Edmilson Menezes
Doutor em Filosofia e professor da Universidade Federal de Sergipe
Artigo recentemente publicado pela Folha de São Paulo (https://www1.folha.uol.com.br/cotidiano/2020/06/futuro-do-ensino-em-universidade-deve-ser-hibrido-e-interdisciplinar.shtml) e assinado por Manoella Smith comenta o “diagnóstico traçado por 12 especialistas que debateram o futuro do ensino superior” no Brasil. Pela importância, densidade e caráter técnico do tema, os debatedores deveriam ter oferecido um pouco mais de precisão conceitual aos seus leitores, porquanto esse procedimento tem a capacidade de diluir ambiguidades e indeterminações que se consorciam a elementos camuflados nas entrelinhas de textos dessa natureza. Hoje, mais do que em qualquer outro momento da história recente, precisamos ser capazes de responder a certos grupos de questões basilares a fim de nos julgarmos habilitados a defender determinadas ideias, caso não queiramos adentrar no campo movediço da imprecisão (uma das mães do oportunismo!). Senão, vejamos determinadas anfibologias que se me afiguraram no artigo referido acima – ao menos quanto à universidade pública brasileira.

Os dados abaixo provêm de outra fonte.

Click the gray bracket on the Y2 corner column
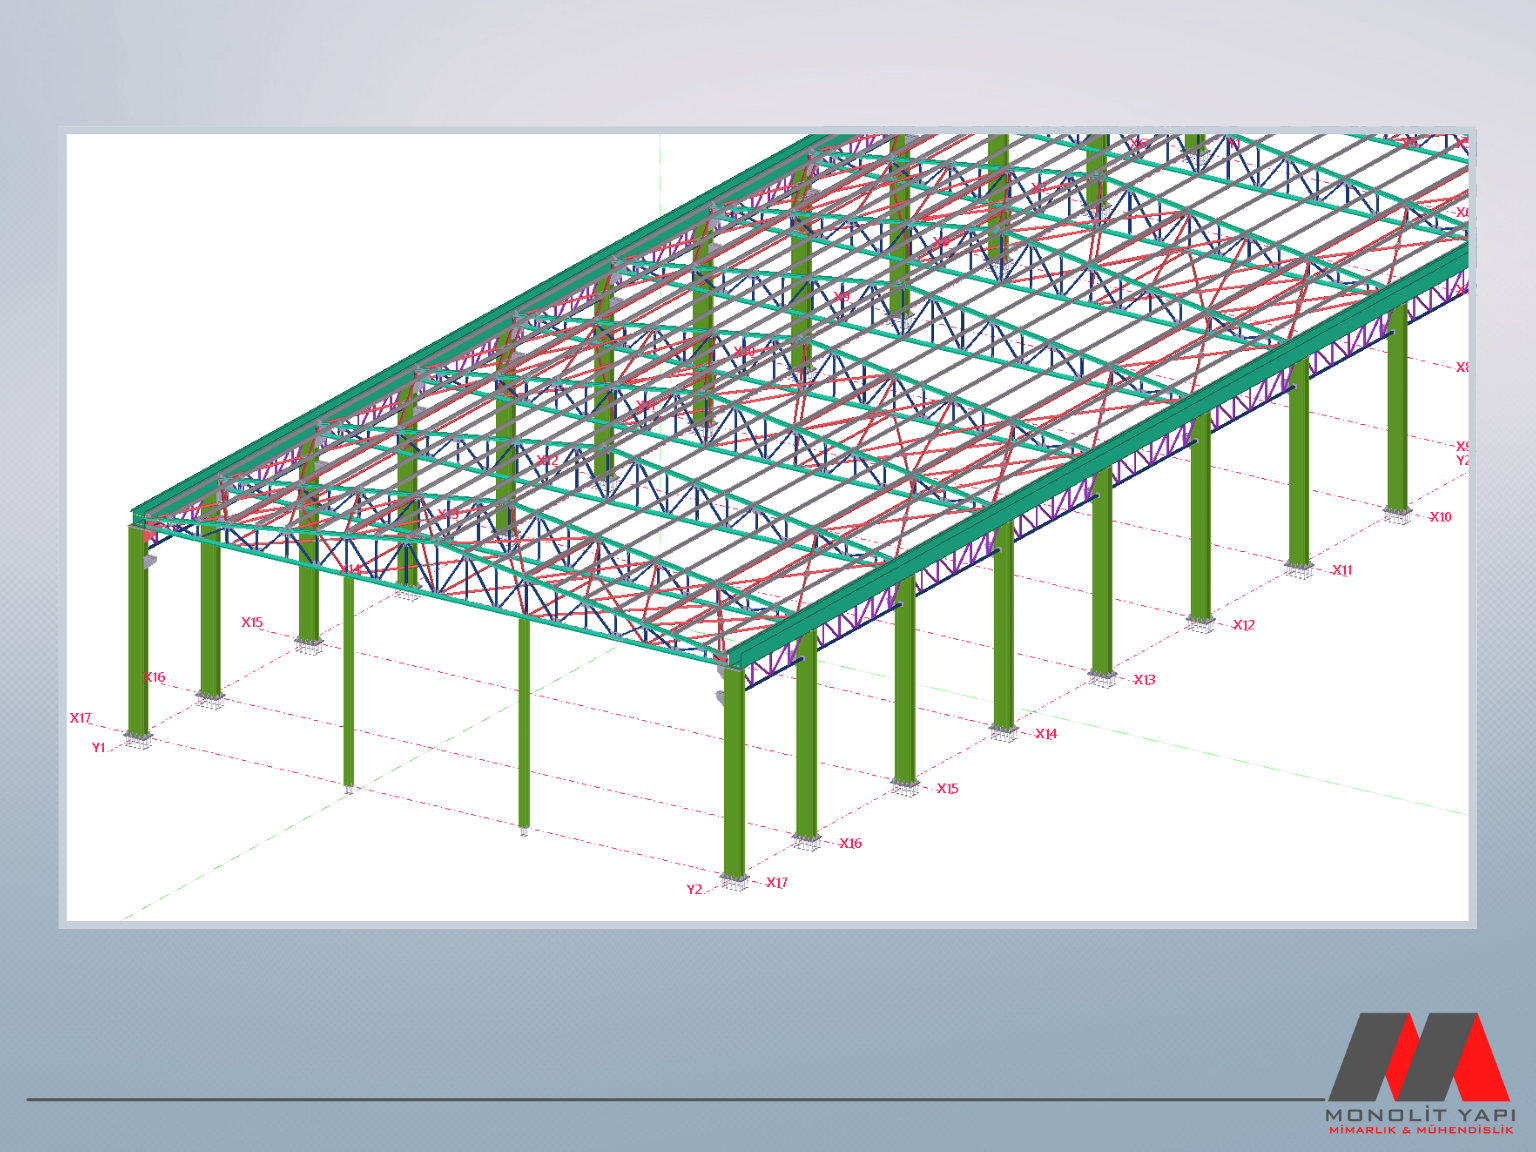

Já no início, o texto da reportagem é enfático e retumbante: “Se quiser continuar relevante, a universidade do futuro terá que adotar uma mescla de ensino presencial e remoto, seguir um currículo interdisciplinar e fomentar a diversidade tanto no corpo discente como docente.” Primo, é imperioso se perguntar: o que é uma “universidade relevante”? Essa relevância é dirigida a quem? É avaliada por quem? Outro ponto: o que temos em mente com a palavra interdisciplinar (esse mantra repetido à exaustão!)? Se a tomarmos como um nível complexo de interdependência de conteúdos entre disciplinas, a universidade já o faz há anos. Sigamos. O que é a diversidade e como mensurá-la? Quando estamos diante dela? Permanecemos frente a questionamentos de estratégica relevância, quando não mais porque as universidades públicas brasileiras já incorporaram a mescla entre ensino presencial e remoto, quer seja nas opções de cursos oferecidos, quer seja nas muitas atividades acadêmico-pedagógicas que se efetivam remotamente nas disciplinas presenciais; elas apoiam e admitem em suas práticas as políticas de cotas e a reserva de vagas para grupos diversos como, por exemplo, os portadores de necessidades especiais.

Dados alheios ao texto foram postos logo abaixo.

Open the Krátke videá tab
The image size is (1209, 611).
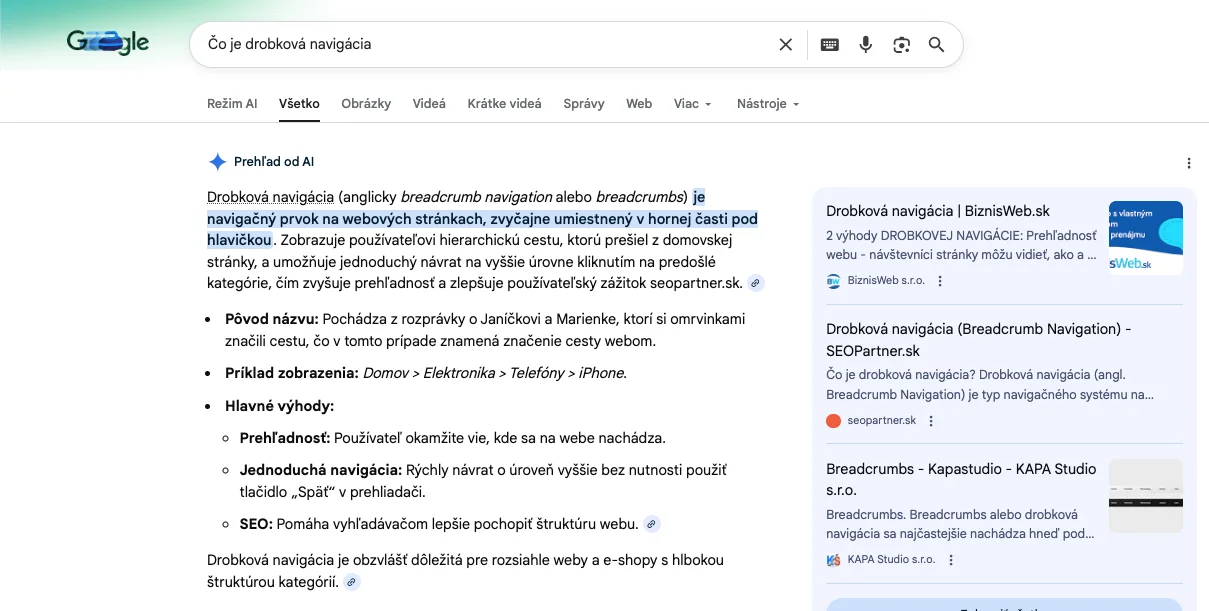pyautogui.click(x=504, y=104)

E tem ainda: “A impossibilidade de manter as salas de aula cheias obrigou milhares de professores a recorrerem à tecnologia para continuarem lecionando. O que se tem visto é mais improviso do que técnicas de EAD (educação a distância), mas a discussão sobre o uso de tecnologia na educação veio para ficar.” Quais são as técnicas de EAD às quais o debatedor se refere? Como exigir de professores do ensino presencial que em três meses eles dominem um aparato com o qual não têm familiaridade? Segue: “Uma dificuldade das instituições é que parte do copo docente não domina a tecnologia e, às vezes, os alunos não têm autonomia necessária ou tempo para se dedicar às metodologias ativas de ensinos.” De onde o opinante tira essa informação: “parte do corpo docente não domina a tecnologia”? A qual corpo docente se refere? Como falarmos de autonomia perante alunos que adentram, de forma incipiente, a um complexo e intricado universo de conteúdos que ele levará entre 4 e 6 anos para assimilar e dominar? Nesse contexto, o que são metodologias ativas de ensino? Na sequência: “é preciso trazer os alunos para a construção do conhecimento. (…) cabe a ele montar a própria grade curricular.” Os consultados não abonam uma única palavra sobre o que entendem por conhecimento – categoria fundamental de orientação teórica e prática da vida universitária. Sabemos, há muito tempo, que “construímos” conhecimento como síntese de um trabalho árduo de pesquisa, atividade difícil na qual não cabe o improviso e, portanto, exige iniciação. Com qual instrumental o não-iniciado vai montar o currículo que vai iniciá-lo? De acordo com um especialista português ouvido, “Precisamos formar especialistas em transdisciplinaridade”. A pergunta a ser dirigida aqui ao articulista parece óbvia: o que é transdisciplinaridade? O especialista (esse é o termo usado na reportagem) formado em universidade eminentemente disciplinar e bem-sucedida, por isso mesmo pode ser chamado de especialista, propõe para as universidades não-europeias esse hibrido conceitual sem determinação específica chamado transdisciplinaridade. Típico caso de contradição entre os termos: um especialista em transdisciplinaridade!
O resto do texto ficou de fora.